Hemisphere Dancer is a Grumman HU-16 Albatross flying boat that served as singer-songwriter Jimmy Buffett's personal seaplane. The aircraft historically carried the U.S. Navy Bureau Number (BuNo) 137928 and the civil registration number N928J. The aircraft is central to the action in Buffett's best-selling memoir A Pirate Looks at Fifty.

==History==

This aircraft began life on August 22, 1955, as a long range search and rescue platform for the U.S. Navy. The largest member of the Grumman "waterfowl" series of amphibious airplanes, the Albatross remained in service with the U.S. Navy until the mid-1970s. BuNo 137928 was retired from Navy service in August 1967 and flown to the Military Aircraft Storage and Disposition Center. After it remained inactive for a number of years and passed through intermediate owners, Buffett purchased the aircraft in November 1995, restored it, and named it Hemisphere Dancer.

==="Jamaica Mistaica"===

This is the plane Buffett was flying during the incident recounted in the song "Jamaica Mistaica" on the album Banana Wind. While in Jamaica on January 16, 1996, Buffett's plane was shot at by Jamaican police. The Hemisphere Dancer was carrying Buffett, U2's lead singer Bono, his wife Ali, their children Jordan and Eve, and Island Records founder Chris Blackwell. Police suspected it was smuggling drugs. No one was hurt, although there were a few bullet holes in the plane.

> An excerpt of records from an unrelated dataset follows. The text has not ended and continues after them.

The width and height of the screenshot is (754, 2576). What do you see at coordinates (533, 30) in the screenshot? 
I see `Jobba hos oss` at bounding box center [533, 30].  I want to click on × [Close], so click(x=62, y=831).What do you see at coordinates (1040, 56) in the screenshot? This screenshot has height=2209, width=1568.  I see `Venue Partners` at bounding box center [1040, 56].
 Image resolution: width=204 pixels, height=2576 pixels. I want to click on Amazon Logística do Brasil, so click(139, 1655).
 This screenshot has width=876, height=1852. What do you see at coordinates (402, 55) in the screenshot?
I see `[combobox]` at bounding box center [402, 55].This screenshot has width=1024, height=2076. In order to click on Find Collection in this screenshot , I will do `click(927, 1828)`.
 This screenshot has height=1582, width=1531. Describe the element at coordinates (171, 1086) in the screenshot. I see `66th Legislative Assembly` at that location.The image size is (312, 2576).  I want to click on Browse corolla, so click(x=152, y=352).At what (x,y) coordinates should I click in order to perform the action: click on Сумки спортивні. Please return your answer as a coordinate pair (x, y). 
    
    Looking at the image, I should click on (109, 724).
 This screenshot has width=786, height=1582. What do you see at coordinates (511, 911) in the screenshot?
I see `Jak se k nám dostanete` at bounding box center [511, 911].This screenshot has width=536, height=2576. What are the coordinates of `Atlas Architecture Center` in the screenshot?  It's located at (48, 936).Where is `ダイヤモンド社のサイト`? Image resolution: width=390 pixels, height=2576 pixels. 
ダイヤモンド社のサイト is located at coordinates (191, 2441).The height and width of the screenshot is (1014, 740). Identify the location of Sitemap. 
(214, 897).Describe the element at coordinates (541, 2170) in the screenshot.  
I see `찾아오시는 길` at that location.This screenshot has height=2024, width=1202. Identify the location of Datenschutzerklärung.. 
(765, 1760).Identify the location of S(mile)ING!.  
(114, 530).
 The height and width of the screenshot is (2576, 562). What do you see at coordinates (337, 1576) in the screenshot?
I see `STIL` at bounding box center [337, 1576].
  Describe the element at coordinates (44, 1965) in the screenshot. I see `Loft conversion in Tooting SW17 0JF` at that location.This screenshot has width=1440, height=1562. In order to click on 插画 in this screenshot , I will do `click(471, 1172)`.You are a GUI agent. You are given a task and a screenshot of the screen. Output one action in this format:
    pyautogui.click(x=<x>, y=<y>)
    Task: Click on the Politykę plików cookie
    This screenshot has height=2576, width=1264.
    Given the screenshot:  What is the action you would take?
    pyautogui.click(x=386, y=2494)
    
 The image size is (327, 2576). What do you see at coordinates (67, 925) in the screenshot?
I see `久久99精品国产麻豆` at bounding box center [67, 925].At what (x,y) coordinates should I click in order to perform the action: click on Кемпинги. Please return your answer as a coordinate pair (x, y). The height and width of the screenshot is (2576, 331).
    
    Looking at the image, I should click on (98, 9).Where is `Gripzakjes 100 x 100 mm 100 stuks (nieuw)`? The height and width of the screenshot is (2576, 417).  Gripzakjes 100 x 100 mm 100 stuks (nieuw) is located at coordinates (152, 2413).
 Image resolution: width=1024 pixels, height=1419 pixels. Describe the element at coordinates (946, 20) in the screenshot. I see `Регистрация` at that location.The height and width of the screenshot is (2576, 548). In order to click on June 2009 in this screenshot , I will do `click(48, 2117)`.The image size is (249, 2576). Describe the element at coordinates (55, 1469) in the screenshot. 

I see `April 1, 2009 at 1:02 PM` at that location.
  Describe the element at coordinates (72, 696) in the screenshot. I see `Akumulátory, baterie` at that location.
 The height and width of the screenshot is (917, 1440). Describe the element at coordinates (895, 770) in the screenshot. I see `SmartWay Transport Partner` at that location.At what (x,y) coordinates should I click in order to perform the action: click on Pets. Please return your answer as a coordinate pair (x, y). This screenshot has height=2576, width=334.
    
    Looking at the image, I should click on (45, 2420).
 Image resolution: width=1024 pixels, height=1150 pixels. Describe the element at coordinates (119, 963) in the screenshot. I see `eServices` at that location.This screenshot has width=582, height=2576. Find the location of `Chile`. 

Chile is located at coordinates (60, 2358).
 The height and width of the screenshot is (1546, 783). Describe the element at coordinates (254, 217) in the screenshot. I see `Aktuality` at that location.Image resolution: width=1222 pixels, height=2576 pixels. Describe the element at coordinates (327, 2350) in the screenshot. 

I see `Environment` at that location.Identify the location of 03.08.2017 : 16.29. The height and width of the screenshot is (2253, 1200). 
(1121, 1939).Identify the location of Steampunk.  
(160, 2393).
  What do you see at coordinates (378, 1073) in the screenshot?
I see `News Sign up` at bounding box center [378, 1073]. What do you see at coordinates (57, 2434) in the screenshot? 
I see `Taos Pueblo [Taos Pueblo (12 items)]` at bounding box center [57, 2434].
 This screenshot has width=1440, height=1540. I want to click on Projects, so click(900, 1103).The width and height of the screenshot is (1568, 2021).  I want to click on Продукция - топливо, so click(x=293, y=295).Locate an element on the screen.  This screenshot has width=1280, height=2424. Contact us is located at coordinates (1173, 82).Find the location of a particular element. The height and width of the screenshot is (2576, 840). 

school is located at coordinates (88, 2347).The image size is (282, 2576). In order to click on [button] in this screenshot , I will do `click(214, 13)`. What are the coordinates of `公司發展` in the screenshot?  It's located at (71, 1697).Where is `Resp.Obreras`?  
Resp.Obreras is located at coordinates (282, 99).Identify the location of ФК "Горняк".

===A Pirate Looks at Fifty===
After making a number of other trips around the Caribbean with it, Buffett set off on a tour of the Caribbean, Central, and South America, in celebration of his 50th birthday. Accompanying him were his wife, son, youngest daughter, and some hired pilots to lighten the workload. Despite numerous efforts at obtaining the requisite clearances and permissions, the Hemisphere Dancer was only allowed to make a water landing once during the month-long odyssey. This action is chronicled in Buffett's autobiographical travelogue A Pirate Looks at Fifty, which was an immediate #1 best seller.

==Current status==

Cartoon of the Hemisphere Dancer on the wall at a Margaritaville restaurant

Since publication of A Pirate Looks at Fifty, the Hemisphere Dancer has become an icon of Parrothead culture, being featured on clothing, Jimmy Buffett's Margaritaville restaurant menus, and as the namesake of drinks and garnishes at Margaritaville and Cheeseburger in Paradise Restaurants. It has made numerous visits to general aviation fly-ins such as the Sun 'n Fun and EAA AirVenture Oshkosh exhibitions.

Buffett retired the aircraft from active flying service some time between April 8, 2003 (when it was spotted at Sun 'n Fun) and June 1, 2003, when it was spotted at New Smyrna Beach Municipal Airport being dismantled for transport. By July 15, 2003 the aircraft was on-site at Universal Orlando Resort's CityWalk in Orlando, Florida, and on July 25, 2003 the Lone Palm Airport, an outdoor bar and seating area for Buffett's Margaritaville at CityWalk, opened to the public with the aircraft as its centerpiece.

The plane was removed on June 27, 2024 to undergo refurbishment, and was returned in July 2025.